Reproduce the mailing-list post about limiting GRAPH_TABLE path combinations word for word.

— start Extract —

Limit GRAPH_TABLE path combinations to prevent memory exhaustion - Mailing list pgsql-hackers

From SATYANARAYANA NARLAPURAM
Subject Limit GRAPH_TABLE path combinations to prevent memory exhaustion
Date
Msg-id CAHg+QDfDwcM4=DSiAV6Ly89YQ5EcMhzO1-9x=mGG1WJzODcAig@mail.gmail.com
Whole thread
Responses Re: Limit GRAPH_TABLE path combinations to prevent memory exhaustion
List pgsql-hackers
Hi hackers,

generate_queries_for_path_pattern_recurse() enumerates all path
combinations by recursing over the Cartesian product of matching elements
per pattern position.  Without IS label filters, each position matches
ALL tables of that kind, leading to N^K combinations (N tables, K
pattern positions).  Each combination allocates a Query node via palloc
causing unbounded memory growth.

— end Extract —
— start Provided data —

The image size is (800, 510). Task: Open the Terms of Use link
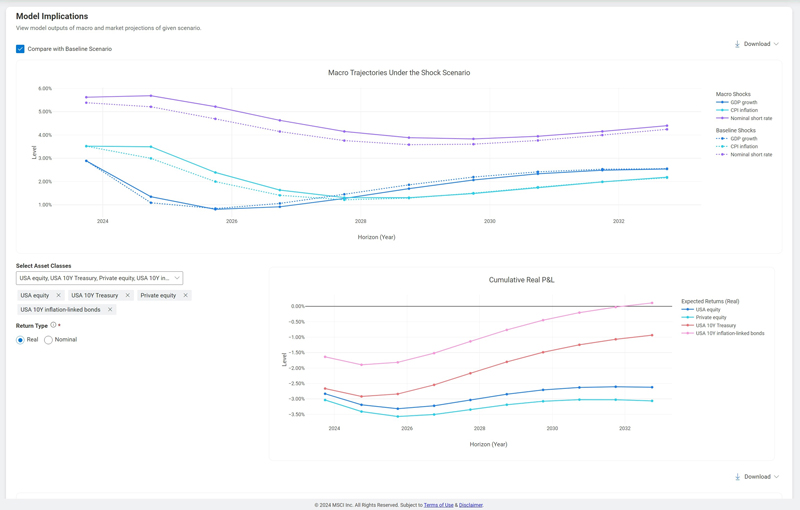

— end Provided data —

Answer =
Limit GRAPH_TABLE path combinations to prevent memory exhaustion - Mailing list pgsql-hackers

From SATYANARAYANA NARLAPURAM
Subject Limit GRAPH_TABLE path combinations to prevent memory exhaustion
Date
Msg-id CAHg+QDfDwcM4=DSiAV6Ly89YQ5EcMhzO1-9x=mGG1WJzODcAig@mail.gmail.com
Whole thread
Responses Re: Limit GRAPH_TABLE path combinations to prevent memory exhaustion
List pgsql-hackers
Hi hackers,

generate_queries_for_path_pattern_recurse() enumerates all path
combinations by recursing over the Cartesian product of matching elements
per pattern position.  Without IS label filters, each position matches
ALL tables of that kind, leading to N^K combinations (N tables, K
pattern positions).  Each combination allocates a Query node via palloc
causing unbounded memory growth.